Start Working data

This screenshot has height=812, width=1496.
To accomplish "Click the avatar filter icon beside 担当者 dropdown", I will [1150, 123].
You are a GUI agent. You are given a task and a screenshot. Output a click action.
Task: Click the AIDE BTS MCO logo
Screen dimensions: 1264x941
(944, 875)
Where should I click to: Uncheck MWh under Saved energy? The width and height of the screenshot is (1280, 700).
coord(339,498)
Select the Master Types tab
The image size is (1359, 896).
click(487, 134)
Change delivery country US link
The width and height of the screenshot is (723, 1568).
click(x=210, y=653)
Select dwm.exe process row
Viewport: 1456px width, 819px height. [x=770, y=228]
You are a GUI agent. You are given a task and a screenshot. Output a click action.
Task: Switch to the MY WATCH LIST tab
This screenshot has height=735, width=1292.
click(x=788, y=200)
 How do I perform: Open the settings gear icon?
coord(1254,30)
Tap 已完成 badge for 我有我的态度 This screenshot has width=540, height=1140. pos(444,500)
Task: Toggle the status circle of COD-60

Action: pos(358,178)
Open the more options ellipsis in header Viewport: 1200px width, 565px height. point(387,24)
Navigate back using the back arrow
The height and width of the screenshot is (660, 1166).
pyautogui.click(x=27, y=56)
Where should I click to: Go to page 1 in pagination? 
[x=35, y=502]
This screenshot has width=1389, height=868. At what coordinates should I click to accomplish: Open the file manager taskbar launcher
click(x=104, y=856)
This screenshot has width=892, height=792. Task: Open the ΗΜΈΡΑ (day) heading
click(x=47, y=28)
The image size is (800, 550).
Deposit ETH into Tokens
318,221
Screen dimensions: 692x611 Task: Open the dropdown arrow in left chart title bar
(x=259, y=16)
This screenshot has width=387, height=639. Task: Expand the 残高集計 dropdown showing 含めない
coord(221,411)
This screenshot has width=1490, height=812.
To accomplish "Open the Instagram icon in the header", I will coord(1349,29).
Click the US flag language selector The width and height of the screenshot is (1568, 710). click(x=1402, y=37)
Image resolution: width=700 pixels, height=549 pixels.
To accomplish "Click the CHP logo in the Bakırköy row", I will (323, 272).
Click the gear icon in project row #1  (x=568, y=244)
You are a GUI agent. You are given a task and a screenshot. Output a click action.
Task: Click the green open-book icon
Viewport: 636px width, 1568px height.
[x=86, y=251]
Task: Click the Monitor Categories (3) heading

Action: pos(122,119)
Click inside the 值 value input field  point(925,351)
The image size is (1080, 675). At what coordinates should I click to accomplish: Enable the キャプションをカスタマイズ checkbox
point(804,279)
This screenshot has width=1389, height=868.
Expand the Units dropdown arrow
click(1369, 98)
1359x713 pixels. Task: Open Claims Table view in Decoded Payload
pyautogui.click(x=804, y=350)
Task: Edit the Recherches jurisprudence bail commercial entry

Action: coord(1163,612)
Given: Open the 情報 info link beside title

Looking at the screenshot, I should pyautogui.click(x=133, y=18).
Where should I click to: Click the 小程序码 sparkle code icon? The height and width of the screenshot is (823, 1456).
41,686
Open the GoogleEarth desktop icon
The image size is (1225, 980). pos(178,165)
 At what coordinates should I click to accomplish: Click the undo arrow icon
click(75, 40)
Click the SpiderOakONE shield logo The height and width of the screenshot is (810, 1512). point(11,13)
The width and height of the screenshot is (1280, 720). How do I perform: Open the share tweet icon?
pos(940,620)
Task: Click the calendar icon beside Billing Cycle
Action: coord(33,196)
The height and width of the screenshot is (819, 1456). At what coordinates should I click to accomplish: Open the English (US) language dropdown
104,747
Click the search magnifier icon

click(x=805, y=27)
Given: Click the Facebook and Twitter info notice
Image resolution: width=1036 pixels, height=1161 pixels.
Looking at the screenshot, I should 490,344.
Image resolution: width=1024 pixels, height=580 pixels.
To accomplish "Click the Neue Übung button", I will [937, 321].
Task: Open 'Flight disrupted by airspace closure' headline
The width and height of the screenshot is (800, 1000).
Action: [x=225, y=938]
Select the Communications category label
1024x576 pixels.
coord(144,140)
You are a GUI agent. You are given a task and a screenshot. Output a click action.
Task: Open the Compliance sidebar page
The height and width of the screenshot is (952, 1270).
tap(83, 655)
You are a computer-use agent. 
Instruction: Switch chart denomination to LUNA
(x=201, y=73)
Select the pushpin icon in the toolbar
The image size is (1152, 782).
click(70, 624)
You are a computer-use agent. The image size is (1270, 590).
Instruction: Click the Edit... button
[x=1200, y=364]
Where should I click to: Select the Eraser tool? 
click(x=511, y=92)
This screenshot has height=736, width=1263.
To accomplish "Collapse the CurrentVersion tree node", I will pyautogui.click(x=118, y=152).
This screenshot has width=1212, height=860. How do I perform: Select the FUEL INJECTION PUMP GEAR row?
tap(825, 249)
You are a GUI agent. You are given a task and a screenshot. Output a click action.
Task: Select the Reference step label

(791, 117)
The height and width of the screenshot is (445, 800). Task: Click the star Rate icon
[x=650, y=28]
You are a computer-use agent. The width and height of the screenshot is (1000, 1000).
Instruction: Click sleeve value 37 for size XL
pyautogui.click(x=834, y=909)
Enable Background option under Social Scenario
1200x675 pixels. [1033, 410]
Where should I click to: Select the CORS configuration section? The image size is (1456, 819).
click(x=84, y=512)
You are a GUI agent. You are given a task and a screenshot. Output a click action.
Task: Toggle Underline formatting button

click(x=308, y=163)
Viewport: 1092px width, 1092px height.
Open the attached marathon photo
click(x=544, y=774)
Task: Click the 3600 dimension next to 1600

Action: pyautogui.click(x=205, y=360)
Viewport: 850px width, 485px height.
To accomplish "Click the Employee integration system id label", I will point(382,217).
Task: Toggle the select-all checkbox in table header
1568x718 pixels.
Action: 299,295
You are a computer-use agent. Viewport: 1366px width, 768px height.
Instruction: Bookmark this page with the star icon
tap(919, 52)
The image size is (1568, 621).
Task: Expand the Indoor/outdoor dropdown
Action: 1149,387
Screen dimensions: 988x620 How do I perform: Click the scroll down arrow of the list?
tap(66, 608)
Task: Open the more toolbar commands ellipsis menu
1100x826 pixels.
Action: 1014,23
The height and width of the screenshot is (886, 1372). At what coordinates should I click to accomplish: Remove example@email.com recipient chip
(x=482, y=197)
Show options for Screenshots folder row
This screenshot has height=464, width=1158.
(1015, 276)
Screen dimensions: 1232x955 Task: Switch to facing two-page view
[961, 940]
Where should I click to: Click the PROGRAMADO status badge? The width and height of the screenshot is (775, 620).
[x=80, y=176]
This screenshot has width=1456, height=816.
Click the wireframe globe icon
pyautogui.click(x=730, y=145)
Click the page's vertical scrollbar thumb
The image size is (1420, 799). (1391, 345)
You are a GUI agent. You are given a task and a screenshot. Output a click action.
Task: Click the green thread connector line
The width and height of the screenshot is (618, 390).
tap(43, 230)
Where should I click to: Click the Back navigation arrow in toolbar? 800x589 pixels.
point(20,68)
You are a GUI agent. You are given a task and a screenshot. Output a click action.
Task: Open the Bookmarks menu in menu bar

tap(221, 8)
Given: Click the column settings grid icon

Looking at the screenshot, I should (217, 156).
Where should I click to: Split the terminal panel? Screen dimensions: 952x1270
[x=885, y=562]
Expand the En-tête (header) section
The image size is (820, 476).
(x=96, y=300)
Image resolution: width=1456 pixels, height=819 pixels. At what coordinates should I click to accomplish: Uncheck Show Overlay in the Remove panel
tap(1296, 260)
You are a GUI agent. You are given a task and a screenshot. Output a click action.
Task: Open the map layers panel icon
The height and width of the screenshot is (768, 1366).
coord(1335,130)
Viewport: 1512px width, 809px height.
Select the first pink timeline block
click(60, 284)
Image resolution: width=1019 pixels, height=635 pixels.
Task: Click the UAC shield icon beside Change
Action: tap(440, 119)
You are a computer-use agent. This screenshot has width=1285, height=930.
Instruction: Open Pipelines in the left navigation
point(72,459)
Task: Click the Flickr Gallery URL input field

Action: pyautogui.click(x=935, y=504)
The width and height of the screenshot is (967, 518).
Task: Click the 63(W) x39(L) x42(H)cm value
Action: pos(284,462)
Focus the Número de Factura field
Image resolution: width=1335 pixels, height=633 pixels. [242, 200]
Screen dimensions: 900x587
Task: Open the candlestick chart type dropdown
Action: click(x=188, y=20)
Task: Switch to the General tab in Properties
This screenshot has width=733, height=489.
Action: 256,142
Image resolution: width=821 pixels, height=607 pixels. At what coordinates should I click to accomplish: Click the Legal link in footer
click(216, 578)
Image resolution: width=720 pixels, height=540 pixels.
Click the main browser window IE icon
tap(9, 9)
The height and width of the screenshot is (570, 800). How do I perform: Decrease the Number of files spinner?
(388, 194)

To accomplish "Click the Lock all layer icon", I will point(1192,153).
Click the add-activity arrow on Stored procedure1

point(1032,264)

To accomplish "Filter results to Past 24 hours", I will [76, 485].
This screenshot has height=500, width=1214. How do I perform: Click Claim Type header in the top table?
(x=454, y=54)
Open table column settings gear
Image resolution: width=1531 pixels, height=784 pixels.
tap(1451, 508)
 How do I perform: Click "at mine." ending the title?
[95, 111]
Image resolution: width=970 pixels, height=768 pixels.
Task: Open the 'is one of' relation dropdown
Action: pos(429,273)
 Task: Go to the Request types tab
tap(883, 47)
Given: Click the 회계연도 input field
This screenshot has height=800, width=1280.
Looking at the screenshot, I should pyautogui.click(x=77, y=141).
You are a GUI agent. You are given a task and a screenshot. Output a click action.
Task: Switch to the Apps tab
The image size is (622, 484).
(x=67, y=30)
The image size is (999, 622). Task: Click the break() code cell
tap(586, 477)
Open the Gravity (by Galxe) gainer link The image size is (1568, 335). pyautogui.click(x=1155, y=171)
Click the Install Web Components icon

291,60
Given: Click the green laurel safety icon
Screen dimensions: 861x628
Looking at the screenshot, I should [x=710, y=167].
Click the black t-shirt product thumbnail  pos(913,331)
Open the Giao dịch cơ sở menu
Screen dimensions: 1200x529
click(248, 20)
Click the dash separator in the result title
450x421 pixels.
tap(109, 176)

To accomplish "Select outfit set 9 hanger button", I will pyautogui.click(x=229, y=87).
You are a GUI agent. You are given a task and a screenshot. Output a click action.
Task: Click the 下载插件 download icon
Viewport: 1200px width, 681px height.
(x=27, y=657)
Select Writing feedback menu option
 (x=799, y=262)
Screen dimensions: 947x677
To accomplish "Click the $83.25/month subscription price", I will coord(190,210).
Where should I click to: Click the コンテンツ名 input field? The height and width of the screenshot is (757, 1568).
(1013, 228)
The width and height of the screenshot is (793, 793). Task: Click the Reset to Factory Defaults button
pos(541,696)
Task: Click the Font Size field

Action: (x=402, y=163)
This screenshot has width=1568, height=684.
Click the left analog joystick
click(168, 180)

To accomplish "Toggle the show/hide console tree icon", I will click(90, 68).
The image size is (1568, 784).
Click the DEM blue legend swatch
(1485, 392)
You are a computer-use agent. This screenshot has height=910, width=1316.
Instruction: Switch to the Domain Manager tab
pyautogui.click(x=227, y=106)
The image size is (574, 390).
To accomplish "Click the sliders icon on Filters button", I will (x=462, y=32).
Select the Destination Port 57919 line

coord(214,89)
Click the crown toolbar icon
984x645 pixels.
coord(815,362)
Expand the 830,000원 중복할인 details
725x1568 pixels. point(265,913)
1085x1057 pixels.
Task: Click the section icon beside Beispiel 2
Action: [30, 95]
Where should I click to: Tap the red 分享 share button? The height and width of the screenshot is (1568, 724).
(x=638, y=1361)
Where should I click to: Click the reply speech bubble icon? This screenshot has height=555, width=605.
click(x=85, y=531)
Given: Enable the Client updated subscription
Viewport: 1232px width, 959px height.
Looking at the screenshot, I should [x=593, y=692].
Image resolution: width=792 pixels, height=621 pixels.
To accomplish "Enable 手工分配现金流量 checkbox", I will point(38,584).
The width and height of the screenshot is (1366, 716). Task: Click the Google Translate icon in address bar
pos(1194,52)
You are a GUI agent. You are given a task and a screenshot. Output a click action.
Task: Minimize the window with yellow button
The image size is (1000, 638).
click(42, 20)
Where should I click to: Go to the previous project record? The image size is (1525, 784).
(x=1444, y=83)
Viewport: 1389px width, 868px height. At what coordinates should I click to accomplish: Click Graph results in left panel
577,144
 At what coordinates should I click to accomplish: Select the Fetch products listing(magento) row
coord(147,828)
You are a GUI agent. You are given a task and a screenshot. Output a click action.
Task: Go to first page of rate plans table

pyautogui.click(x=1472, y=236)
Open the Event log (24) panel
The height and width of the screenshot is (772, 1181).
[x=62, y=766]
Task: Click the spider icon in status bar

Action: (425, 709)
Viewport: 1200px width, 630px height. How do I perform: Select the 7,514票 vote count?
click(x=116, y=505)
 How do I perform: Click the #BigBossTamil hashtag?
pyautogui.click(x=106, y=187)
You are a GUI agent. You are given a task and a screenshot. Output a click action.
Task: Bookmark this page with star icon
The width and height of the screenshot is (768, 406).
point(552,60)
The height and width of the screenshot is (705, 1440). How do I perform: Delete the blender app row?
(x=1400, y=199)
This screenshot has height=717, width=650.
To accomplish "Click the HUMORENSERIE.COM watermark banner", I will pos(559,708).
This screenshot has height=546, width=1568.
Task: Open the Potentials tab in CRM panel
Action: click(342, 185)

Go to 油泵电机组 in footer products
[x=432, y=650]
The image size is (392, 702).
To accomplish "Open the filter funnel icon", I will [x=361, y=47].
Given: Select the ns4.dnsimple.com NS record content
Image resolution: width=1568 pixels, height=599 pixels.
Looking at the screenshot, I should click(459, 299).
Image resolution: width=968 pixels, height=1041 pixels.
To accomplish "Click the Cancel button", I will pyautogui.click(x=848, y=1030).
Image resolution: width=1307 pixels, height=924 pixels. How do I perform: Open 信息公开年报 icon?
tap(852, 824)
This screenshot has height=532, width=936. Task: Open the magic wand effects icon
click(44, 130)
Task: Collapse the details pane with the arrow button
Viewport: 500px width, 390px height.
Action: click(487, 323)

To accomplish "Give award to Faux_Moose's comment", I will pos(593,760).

End Working data

#### Exercise task:
Can you copy the material above character for character, from its first line down to and including the line containing "coord(1254,30)"?

#### Response to this task:
This screenshot has height=812, width=1496.
To accomplish "Click the avatar filter icon beside 担当者 dropdown", I will [1150, 123].
You are a GUI agent. You are given a task and a screenshot. Output a click action.
Task: Click the AIDE BTS MCO logo
Screen dimensions: 1264x941
(944, 875)
Where should I click to: Uncheck MWh under Saved energy? The width and height of the screenshot is (1280, 700).
coord(339,498)
Select the Master Types tab
The image size is (1359, 896).
click(487, 134)
Change delivery country US link
The width and height of the screenshot is (723, 1568).
click(x=210, y=653)
Select dwm.exe process row
Viewport: 1456px width, 819px height. [x=770, y=228]
You are a GUI agent. You are given a task and a screenshot. Output a click action.
Task: Switch to the MY WATCH LIST tab
This screenshot has height=735, width=1292.
click(x=788, y=200)
 How do I perform: Open the settings gear icon?
coord(1254,30)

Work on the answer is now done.